Science Data Challenge 2

SDC2 ran from 1/2/21 to 31/7/21 and is now closed! 

And the winner is...

The leaderboard was frozen at the challenge close, showing that the winner is team MINERVA: many congratulations! Congratulations also to our runners up in a very close second place: team FORSKA-Sweden, and to all who took part. 

Reproducibility awards

We are delighted to announce the results of the SDC2 reproducibility awards. Six teams took part in this aspect of SDC2. 

EPFL     Bronze

FORSKA-Sweden     Silver

HI-FRIENDS     Gold

NAOC-Tianlai     Bronze

SHAO     Bronze

Team SoFiA     Silver

We warmly congratulate all six teams, with a special mention of HI-FRIENDS,  who provided an excellent Gold-standard solution containing many examples of Open Science best practice. We would also like to thank our expert panel and our partners at the Software Sustainability Institute (SSI).

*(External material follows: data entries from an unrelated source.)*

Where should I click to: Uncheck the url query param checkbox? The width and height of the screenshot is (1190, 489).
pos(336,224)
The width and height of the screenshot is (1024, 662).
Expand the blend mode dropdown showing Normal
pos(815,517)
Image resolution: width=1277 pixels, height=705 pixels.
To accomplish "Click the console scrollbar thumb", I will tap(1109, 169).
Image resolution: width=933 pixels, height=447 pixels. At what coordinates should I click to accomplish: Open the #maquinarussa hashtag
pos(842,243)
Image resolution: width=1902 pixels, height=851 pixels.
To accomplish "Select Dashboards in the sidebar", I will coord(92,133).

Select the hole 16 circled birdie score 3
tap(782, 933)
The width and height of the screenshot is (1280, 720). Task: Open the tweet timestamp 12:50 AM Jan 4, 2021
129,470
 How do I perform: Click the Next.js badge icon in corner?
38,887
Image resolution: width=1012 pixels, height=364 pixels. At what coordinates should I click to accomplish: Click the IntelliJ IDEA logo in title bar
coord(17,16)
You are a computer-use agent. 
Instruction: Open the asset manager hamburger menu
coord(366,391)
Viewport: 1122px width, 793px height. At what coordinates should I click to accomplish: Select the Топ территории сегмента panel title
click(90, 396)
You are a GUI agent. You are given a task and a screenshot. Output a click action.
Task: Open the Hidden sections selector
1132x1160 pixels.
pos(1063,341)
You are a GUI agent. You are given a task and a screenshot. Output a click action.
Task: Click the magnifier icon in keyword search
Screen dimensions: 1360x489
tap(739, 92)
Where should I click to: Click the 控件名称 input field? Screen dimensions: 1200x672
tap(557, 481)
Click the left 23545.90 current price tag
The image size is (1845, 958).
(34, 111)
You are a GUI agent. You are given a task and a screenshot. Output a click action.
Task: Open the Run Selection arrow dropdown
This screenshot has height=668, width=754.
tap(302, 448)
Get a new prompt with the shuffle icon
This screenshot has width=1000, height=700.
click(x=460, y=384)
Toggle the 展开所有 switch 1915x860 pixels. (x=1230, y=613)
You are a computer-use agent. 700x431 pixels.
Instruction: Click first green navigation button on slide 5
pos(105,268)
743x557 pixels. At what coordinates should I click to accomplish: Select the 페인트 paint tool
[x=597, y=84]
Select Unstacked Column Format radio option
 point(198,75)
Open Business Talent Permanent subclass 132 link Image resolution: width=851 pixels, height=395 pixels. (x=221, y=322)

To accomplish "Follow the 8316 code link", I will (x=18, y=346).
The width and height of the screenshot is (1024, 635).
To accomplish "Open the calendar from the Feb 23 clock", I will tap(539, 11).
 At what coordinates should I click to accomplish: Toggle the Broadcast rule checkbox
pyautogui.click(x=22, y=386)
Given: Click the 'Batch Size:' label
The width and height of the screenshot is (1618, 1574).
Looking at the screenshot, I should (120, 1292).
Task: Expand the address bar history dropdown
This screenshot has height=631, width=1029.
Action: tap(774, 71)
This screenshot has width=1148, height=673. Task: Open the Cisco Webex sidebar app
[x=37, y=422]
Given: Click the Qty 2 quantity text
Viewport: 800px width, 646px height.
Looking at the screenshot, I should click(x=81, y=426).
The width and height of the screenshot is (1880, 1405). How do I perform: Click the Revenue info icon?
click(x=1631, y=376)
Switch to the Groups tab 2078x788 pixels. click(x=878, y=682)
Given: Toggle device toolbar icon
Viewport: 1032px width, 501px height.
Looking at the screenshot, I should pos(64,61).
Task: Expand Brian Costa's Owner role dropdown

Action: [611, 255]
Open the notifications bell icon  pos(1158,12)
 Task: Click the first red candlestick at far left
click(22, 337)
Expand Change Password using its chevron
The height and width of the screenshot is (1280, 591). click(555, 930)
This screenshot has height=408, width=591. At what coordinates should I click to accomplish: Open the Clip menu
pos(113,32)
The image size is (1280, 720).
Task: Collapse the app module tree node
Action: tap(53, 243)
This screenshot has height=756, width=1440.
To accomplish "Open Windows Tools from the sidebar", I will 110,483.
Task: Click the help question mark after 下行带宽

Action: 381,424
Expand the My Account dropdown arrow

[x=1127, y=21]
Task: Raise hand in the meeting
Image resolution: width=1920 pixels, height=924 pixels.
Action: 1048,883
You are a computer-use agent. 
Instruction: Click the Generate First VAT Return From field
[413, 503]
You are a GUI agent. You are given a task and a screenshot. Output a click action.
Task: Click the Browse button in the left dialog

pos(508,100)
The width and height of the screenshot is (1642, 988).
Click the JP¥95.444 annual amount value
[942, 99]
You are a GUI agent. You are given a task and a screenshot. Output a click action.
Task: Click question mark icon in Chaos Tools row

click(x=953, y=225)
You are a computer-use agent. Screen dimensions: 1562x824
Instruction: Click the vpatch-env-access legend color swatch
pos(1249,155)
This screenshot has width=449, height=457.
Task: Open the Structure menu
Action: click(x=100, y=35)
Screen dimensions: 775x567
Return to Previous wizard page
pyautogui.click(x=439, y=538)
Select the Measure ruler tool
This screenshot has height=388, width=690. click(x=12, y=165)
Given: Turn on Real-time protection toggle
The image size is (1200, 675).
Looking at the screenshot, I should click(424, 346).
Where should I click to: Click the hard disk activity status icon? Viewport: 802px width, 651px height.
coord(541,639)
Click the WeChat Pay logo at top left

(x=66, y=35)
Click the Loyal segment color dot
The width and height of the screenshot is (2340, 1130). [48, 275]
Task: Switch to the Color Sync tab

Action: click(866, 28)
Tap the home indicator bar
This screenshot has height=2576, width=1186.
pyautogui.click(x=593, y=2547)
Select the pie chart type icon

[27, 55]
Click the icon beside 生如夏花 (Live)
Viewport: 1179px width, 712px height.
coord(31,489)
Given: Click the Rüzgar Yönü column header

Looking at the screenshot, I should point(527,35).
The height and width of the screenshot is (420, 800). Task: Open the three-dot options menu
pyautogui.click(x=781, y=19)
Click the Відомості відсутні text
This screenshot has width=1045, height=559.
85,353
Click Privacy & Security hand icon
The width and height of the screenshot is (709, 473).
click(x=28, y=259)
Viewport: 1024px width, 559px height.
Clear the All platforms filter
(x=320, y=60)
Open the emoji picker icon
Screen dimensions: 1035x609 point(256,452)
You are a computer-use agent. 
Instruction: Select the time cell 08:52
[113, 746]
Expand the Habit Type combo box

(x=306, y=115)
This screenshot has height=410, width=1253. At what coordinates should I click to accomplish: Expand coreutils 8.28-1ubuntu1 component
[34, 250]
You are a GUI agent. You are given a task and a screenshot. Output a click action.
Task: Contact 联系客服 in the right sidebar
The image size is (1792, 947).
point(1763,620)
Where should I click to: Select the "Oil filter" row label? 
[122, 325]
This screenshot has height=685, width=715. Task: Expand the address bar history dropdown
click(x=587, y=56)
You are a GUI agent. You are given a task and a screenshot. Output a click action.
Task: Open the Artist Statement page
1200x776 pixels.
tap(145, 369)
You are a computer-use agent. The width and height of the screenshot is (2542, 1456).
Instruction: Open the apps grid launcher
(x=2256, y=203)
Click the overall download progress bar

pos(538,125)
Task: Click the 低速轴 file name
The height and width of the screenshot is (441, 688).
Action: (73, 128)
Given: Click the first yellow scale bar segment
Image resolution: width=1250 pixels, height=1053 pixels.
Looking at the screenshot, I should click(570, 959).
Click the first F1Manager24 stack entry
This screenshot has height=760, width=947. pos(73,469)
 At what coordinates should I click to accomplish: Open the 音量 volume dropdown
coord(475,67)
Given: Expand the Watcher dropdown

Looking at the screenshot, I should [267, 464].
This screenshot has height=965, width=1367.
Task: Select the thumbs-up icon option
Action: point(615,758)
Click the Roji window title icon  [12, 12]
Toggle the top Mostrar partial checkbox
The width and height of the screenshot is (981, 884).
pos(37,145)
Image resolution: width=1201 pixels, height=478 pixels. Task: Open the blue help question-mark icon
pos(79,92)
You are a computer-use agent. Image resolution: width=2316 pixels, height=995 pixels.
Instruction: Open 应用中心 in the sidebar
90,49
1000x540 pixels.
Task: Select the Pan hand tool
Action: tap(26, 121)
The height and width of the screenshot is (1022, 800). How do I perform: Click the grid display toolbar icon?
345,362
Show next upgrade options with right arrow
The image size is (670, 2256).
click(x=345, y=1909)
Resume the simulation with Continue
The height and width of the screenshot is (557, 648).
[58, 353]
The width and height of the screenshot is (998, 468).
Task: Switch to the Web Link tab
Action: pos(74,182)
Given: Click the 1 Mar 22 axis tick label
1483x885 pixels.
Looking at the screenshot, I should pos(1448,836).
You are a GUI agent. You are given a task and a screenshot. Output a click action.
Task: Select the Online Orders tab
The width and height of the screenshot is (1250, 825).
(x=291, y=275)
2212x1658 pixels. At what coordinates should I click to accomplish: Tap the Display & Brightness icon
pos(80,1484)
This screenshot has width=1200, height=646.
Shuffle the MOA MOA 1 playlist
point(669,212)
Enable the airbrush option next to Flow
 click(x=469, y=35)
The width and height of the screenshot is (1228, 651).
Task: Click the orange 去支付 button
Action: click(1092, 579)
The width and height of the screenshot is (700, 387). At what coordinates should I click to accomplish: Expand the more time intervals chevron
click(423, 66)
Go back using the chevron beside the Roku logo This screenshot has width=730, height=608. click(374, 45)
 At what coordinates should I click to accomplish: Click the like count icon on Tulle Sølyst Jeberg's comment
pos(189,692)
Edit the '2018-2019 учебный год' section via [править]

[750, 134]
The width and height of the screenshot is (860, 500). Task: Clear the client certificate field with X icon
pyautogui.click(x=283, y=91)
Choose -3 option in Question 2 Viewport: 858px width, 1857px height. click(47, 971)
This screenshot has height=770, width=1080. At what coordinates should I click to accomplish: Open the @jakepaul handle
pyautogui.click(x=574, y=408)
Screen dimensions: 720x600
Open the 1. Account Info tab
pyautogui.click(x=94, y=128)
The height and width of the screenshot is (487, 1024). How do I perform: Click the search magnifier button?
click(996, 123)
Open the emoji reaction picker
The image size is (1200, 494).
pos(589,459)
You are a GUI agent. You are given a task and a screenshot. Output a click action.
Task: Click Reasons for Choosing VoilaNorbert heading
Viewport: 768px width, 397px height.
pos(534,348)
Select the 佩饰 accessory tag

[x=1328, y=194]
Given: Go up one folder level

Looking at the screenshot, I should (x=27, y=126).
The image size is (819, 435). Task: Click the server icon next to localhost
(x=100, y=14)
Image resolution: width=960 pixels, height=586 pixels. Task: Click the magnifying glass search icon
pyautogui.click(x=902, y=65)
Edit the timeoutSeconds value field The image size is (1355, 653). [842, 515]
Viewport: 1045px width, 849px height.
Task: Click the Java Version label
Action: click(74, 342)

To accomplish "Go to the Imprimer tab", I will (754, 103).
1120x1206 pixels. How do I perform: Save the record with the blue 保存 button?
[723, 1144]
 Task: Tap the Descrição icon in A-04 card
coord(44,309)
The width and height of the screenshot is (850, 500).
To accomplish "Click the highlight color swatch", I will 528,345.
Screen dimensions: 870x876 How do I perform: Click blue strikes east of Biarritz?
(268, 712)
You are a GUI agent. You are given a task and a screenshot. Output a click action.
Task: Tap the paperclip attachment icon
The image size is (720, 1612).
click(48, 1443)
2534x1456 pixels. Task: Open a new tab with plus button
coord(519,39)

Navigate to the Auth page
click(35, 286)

Have a taste of what SKA data will be!

You are welcome to perform the challenge exercise by yourself, by using the Data and Scoring code available.

You are welcome to use the data for your own research, and to perform analyses and tests beyond the set challenge. Please acknowledge the use of these data as “SKAO data challenges, Science Data Challenge 2”. 


Welcome to the second SKA Science Data Challenge. Our latest challenge will see participants analyse a simulated datacube 1 TB in size, in order to find and characterise the neutral hydrogen content of galaxies across a sky area of 20 square degrees.

Neutral hydrogen – or HI – exists in large quantities beyond the visible edges of most star-forming galaxies. Emitting light at a fixed radio wavelength during occasional electron ‘spin-flips’, HI traces the rotation of galaxies, allowing astronomers to infer the amount of mass – both visible and dark – contained within. The unprecedented sensitivity of the SKA will be used to map HI out to the formation of the first galaxies, just 380,000 years after the Big Bang. This period, known as “Cosmic Dawn”, began some 13.5 billion years ago. The challenge dataset will be a simulation of an SKA HI observation up to a distance of 4 billion light years.

In order to provide such a large dataset for analysis, we have teamed up with high performance computing facilities around the world. Participants are invited to compete in teams and create accounts at one facility per team,  on which the data will be accessed and processed directly.  We thank all resource facilities very much for their generous support and collaboration.